– Я тут в Магадане стройку задумал, торговый центр, проследить бы надо…

– Молчу, – заржал Ринат, – завожаю мотор, ехаем. Шеф, но ты бы хоть шлем с собой взял, или, я не знаю, какую-то защиту самого дорогого. Может, наследника еще удастся родить… О, я знаешь какой прикол недавно видел?

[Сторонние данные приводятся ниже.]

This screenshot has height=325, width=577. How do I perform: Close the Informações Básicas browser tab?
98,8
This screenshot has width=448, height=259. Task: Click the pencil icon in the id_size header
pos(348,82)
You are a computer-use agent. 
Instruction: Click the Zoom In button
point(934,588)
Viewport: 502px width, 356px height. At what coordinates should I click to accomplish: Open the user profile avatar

– Два торговых в Магадане.

– Жду в машине.

Я поднялся, сделал пару упражнений, взял пиджак с вешалки и отчеканил своей секретарше:

– Сегодня меня ни для кого нет.

– Поняла, – кивнула Машенька.

Машеньку нанимал Ринатик, поэтому самым великим ее достижением была грудь третьего размера, ноги от ушей и ресницы настолько длинные, что, когда она ими хлопала, то есть постоянно, в моей приемной создавался приличный такой сквозняк.

Я хотел высказать племяннику все, что я думаю о его критериях выбора секретарш, но знал, что шуток про пояс из собачьей шерсти и про мой возраст мне ближайшую неделю не избежать, а с его выдумкой он еще и обогреватель мне летом в кабинет притаранит. С целью исключительно поржать.

Поэтому молчал и терпел Машеньку на рабочем месте, главное, чтобы прелести свои при себе держала.

Племянника, конечно, можно понять, он молодой, дурной и готов иметь каждую, что он, в общем-то, и делал периодически. Я в его возрасте так же чудил. А чего не брать, если сами предлагают? Я и сейчас очень даже ничего, а в двадцать девицы сами ноги раздвигали.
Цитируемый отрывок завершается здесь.